Cabin Near Rantoul Was Only One Built In Area By John Brown.

["Ottawa Herald," 29 Apr 1961, page 4, column 3]

Those cabins in Osawatomie and Lane reported to have been built and lived in by John Brown were not built by him.

This is what an account by Miss Fannie Seymour says. Miss Seymour wrote in a letter to the Herald recently that the only house John Brown built was one near Rantoul for an easterner named Orson Day, Esq. This one cabin was torn down in 1923, she wrote. So claims of other houses built by Brown are false.

A two-page story in the Evening Herald of 1886 documents the fact that Brown did build that cabin for Day. It also reflects a John Brown personality of a homesteader and settler.

The log cabin built in 1856 for Day, the brother-in-law of Brown, was located one mile south and three quarters of a mile west of Rantoul. In payment for the construction, Miss Seymour wrote, Day sent a draft for $146.38 to the Springfield, Mass., Arms Co. This firm then shipped Brown guns and amunition instead of cash.

The Evening Herald story reprinted letters between Brown and Day to show for sure that Brown was building the house. One letter from Brown's Station, Kansas Territory, Dec. 14, 1855, to Day in New York included the following:

"As I wrote you a few days since, we have secured a good claim for you and shall be preparing to build on it for you as fast as we can.

"As we have no access to a saw mill as yet for any lumber, I think you and Mrs. Day had better leave the planning of the house to Mr. Thompson (another homesteader in Kansas) and myself.

"Land warrants will be as good as gold in payment for land as soon as lands are in readiness for market: and you will be safe in improving on a claim while you keep a warrant ready to pay for it with."

Brown also indicated that he would accept payment for his work in the form of firearms. He suggested that his brother-in-law deal with a Chicopee Falls, Mass., arms firm. But apparently Day preferred to or had to choose a firearms company other than the one Brown suggested.

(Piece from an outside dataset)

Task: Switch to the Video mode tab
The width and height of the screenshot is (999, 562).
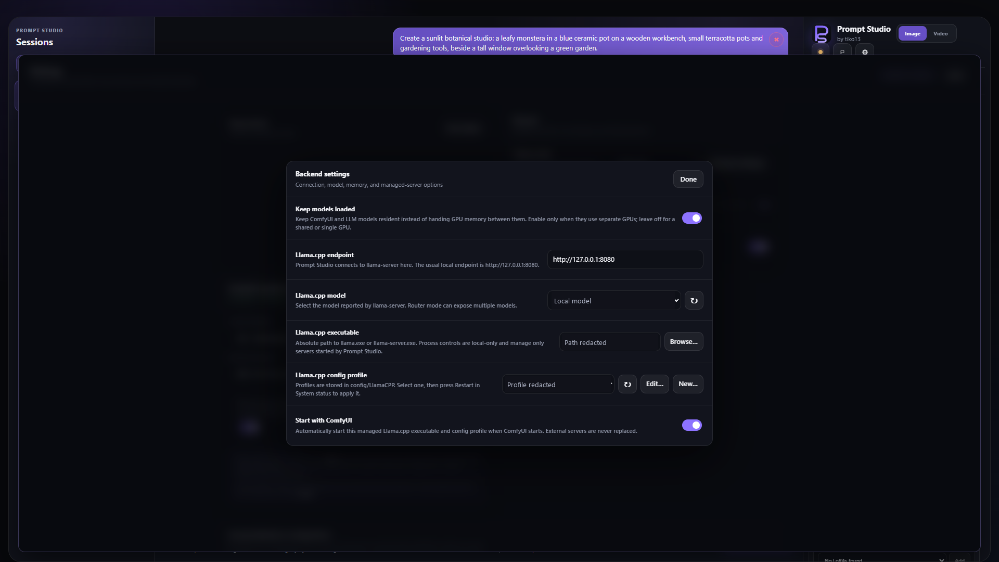Action: 940,34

Brown's letters also reflected his concern for Day's comfort and convenience in making the trip to the wild Kansas territory. In a letter printed in the Evening Herald and dated Jan. 23, 1856 from Brown's Station, John Brown Jr., wrote for his father. The son stated he was repeating what his father had told him:

"You can come to St. Louis, Mo., in the spring either by Rail R'd or by river from Pittsburgh, Pa., . . . From dear experience I would advise you to not take a boat from St. Louis to Kansas. The Missouri river does ont rise in season for early navigation; at a low stage of water, snags, sand bars, extortion and cholera wait those who take that route from st. Louis. The price of passage from St. Louis to Kansas city by stage, after the opening of the Missouri river navigation is the same as by boat. Of course board would be in extra cost, but do not take a boat from St. Louis unless there should be on your arriveing there a good stage of water in the Missouri river."

In another letter Brown wrote he was "more than pleased with this country and with the prospect of my friends here." he said also the health of his family in Kansas was improving and that most of them were in fine health.